P026: ANESTHETIC MANAGEMENT OF THE PEDIATRIC PATIENT WITH SEVERE HEREDITARY LYMPHEDEMA AND KNOWN DIFFICULT INTUBATION
Benjamin Schumacher, DO, Jacqueline Tutiven, MD; University of Miami/Jackson Memorial Hospital
Introduction: A nine-year-old boy with Hennekam syndrome presented for exam under general anesthesia and trabeculectomy secondary to glaucoma. Hennekam syndrome was first reported in 1989 with less than 50 cases described world-wide. Our patient had classic signs of Hennekam syndrome including severe peripheral edema, micrognathia, retrognathia, history of reactive airway disease and hypoalbuminemia (Figure 1). In addition, he had a known history of difficult intubation. He had a medi-port in place for frequent infusions of albumin which was utilized due to difficult IV access. We performed an inhalational induction and maintained general anesthesia via LMA. His case proceeded uneventfully and he was discharged from PACU to home without incident. After review of the literature, there remains little information regarding anesthetic implications for this unique syndrome. The goal of this article is to assemble the wide variety of phenotypes that may have an impact on the anesthesiologist and make recommendations for anesthetic management.
Methods: This is a case report of a rare genetic condition known as Hennekam syndrome. The case was performed by the authors. We performed a literature review in order to assemble the most information published about the condition. Anatomic and physiologic features important to the practice of anesthesia were then assembled in a systems-based report. Recommendation were drawn from personal experience with this patient as well as from knowledge about the syndrome.
Results: We found that there are four predictors of difficult airway common in patients with Hennekam syndrome which include micrognathia, high arched palate, retrognathia and short thyromental distance. These patients also have an abundance of soft tissue swelling in the airway. There is a wide range of cardiac anomalies reported some of which required surgical repair. A combination of pleural effusions, pericardial effusions or ascites was present in nearly every patient reported. They also have profound peripheral edema and hypoproteinemia affecting IV access, fluid management and possibly anesthetic pharmacokinetics. Seizures occur in about one third of patients with Hennekam.
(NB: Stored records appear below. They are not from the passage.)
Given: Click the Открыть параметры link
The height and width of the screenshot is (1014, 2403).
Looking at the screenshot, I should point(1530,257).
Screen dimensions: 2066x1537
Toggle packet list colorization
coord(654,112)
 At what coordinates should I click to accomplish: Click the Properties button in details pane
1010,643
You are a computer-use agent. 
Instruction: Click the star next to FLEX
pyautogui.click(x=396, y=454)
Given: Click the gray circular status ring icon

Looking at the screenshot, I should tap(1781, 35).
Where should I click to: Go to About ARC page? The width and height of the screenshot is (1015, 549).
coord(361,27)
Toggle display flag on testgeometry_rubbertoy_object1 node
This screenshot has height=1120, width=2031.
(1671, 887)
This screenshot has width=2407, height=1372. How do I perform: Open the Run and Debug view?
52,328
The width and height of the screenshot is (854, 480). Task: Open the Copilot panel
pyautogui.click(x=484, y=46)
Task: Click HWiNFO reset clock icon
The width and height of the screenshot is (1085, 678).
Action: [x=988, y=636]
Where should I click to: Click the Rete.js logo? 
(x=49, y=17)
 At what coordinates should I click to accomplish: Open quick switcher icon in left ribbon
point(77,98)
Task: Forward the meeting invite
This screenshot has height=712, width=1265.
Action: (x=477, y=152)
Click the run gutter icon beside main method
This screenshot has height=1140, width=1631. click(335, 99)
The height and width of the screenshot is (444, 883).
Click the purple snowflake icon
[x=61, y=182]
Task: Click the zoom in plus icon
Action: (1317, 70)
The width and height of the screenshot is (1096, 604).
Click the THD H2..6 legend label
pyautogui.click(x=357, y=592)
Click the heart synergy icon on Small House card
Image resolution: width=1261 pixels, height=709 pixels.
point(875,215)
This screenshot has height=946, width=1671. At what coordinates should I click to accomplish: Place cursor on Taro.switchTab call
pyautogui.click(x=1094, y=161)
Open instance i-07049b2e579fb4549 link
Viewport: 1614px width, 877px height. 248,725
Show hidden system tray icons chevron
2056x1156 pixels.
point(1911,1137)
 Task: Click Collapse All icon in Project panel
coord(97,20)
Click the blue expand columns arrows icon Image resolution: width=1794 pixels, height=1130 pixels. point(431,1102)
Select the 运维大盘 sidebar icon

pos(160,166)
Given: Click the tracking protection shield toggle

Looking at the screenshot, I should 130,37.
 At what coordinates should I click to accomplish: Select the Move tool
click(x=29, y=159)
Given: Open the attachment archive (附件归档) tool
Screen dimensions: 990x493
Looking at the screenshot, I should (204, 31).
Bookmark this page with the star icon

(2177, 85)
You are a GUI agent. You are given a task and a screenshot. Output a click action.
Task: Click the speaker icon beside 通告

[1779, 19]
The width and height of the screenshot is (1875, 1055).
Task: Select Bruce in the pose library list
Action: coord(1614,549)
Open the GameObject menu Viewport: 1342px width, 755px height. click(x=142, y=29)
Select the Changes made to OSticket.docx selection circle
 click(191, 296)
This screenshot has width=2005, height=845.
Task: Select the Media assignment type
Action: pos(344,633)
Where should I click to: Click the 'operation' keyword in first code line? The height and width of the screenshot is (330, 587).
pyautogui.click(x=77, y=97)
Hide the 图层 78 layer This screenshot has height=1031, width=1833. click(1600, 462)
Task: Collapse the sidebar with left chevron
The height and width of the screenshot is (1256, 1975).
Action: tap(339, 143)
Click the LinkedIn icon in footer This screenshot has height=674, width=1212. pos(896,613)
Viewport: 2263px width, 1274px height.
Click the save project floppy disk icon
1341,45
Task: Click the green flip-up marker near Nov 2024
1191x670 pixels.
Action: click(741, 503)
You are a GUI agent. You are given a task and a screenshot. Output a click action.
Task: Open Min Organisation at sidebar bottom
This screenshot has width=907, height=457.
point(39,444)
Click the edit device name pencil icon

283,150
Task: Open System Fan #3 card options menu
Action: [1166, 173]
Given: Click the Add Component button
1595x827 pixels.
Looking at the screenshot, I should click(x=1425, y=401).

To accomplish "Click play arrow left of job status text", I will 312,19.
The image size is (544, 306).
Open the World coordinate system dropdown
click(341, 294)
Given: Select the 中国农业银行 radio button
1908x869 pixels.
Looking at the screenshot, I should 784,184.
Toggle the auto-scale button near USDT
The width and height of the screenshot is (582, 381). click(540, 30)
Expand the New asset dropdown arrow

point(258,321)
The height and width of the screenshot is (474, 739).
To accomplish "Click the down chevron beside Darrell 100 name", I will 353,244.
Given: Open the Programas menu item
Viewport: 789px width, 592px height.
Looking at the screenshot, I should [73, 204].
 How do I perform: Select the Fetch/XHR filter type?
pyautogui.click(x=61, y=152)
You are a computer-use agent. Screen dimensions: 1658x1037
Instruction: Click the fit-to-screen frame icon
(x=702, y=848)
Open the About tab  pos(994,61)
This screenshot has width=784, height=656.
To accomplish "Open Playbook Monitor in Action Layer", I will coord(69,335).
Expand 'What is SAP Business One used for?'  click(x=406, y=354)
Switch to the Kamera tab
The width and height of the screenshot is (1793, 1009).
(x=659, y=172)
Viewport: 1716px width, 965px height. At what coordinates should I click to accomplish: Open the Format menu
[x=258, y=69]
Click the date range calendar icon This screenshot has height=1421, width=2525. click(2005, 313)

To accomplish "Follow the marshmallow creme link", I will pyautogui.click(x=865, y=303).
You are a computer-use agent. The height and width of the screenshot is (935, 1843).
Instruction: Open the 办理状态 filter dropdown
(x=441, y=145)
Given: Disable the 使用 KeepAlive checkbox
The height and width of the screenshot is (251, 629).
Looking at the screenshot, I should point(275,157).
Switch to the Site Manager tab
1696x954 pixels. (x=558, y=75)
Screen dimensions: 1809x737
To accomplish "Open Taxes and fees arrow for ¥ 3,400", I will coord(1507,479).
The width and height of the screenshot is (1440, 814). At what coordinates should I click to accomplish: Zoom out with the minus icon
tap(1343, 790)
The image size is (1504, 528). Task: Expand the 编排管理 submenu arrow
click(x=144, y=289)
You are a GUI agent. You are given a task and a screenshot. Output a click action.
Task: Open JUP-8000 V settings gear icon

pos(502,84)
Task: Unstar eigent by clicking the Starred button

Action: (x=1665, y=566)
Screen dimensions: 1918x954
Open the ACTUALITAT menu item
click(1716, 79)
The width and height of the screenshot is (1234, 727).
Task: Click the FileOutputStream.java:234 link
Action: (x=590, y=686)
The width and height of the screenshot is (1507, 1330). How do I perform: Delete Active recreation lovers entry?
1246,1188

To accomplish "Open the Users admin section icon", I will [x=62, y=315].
Discussion: Hennekam syndrome is a now well-described inheritable condition with little information regarding anesthetic implications. There are at least four independent predictors of difficult airway common to these patients which are micrognathia, retrognathia, high arched palate and short thyromental distance. Other factors that may further complicate airway management include extensive soft tissue swelling, teeth anomalies, large teeth and poor patient cooperation. Airway management should be approached with caution. If endotracheal intubation is necessitated by the procedure, rescue equipment, i.e. LMA, should be available in appropriate sizes to avoid worsening pharyngeal edema. There should also be video laryngoscopy or fiberoptic equipment in the room. Cardiac anomalies are common and lesions may remain asymptomatic due to a child with poor functional ability and generalized edema. A screening echocardiogram is recommended prior to elective surgery. Seizure medication should be continued perioperatively and careful monitoring post-operatively. We demonstrated that patients with Hennekam syndrome can be safely sent home following general anesthesia when they meet appropriate discharge criteria.